→ **To be done**
Update the records below by replacing "coordinate pair" with "pair of numbers" wherever it occurs, leaving everything else unchanged.

Start of Supplied data

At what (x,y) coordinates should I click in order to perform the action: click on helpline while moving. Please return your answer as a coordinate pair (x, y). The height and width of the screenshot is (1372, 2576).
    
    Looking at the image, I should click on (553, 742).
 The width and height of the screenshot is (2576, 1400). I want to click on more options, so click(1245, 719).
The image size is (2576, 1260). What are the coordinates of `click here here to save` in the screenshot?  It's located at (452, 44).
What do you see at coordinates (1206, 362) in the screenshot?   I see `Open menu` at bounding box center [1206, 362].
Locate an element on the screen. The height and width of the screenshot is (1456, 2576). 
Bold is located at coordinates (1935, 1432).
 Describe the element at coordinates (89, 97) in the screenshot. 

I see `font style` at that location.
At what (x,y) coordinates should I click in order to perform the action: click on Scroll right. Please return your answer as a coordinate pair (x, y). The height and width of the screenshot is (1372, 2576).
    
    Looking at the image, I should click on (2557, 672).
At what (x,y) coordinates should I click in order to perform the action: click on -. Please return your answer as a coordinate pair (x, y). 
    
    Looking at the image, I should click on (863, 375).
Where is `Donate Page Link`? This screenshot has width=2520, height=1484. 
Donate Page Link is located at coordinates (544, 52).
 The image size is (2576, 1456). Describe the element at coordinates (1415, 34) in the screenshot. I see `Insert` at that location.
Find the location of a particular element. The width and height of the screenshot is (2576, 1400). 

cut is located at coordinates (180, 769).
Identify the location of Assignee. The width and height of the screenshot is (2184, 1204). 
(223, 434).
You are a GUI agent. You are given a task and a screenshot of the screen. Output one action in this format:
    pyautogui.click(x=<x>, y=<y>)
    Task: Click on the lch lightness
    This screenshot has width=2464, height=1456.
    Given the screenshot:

End of Supplied data

→ **Response**
At what (x,y) coordinates should I click in order to perform the action: click on helpline while moving. Please return your answer as a pair of numbers (x, y). The height and width of the screenshot is (1372, 2576).
    
    Looking at the image, I should click on (553, 742).
 The width and height of the screenshot is (2576, 1400). I want to click on more options, so click(1245, 719).
The image size is (2576, 1260). What are the coordinates of `click here here to save` in the screenshot?  It's located at (452, 44).
What do you see at coordinates (1206, 362) in the screenshot?   I see `Open menu` at bounding box center [1206, 362].
Locate an element on the screen. The height and width of the screenshot is (1456, 2576). 
Bold is located at coordinates (1935, 1432).
 Describe the element at coordinates (89, 97) in the screenshot. 

I see `font style` at that location.
At what (x,y) coordinates should I click in order to perform the action: click on Scroll right. Please return your answer as a pair of numbers (x, y). The height and width of the screenshot is (1372, 2576).
    
    Looking at the image, I should click on (2557, 672).
At what (x,y) coordinates should I click in order to perform the action: click on -. Please return your answer as a pair of numbers (x, y). 
    
    Looking at the image, I should click on (863, 375).
Where is `Donate Page Link`? This screenshot has width=2520, height=1484. 
Donate Page Link is located at coordinates (544, 52).
 The image size is (2576, 1456). Describe the element at coordinates (1415, 34) in the screenshot. I see `Insert` at that location.
Find the location of a particular element. The width and height of the screenshot is (2576, 1400). 

cut is located at coordinates (180, 769).
Identify the location of Assignee. The width and height of the screenshot is (2184, 1204). 
(223, 434).
You are a GUI agent. You are given a task and a screenshot of the screen. Output one action in this format:
    pyautogui.click(x=<x>, y=<y>)
    Task: Click on the lch lightness
    This screenshot has width=2464, height=1456.
    Given the screenshot:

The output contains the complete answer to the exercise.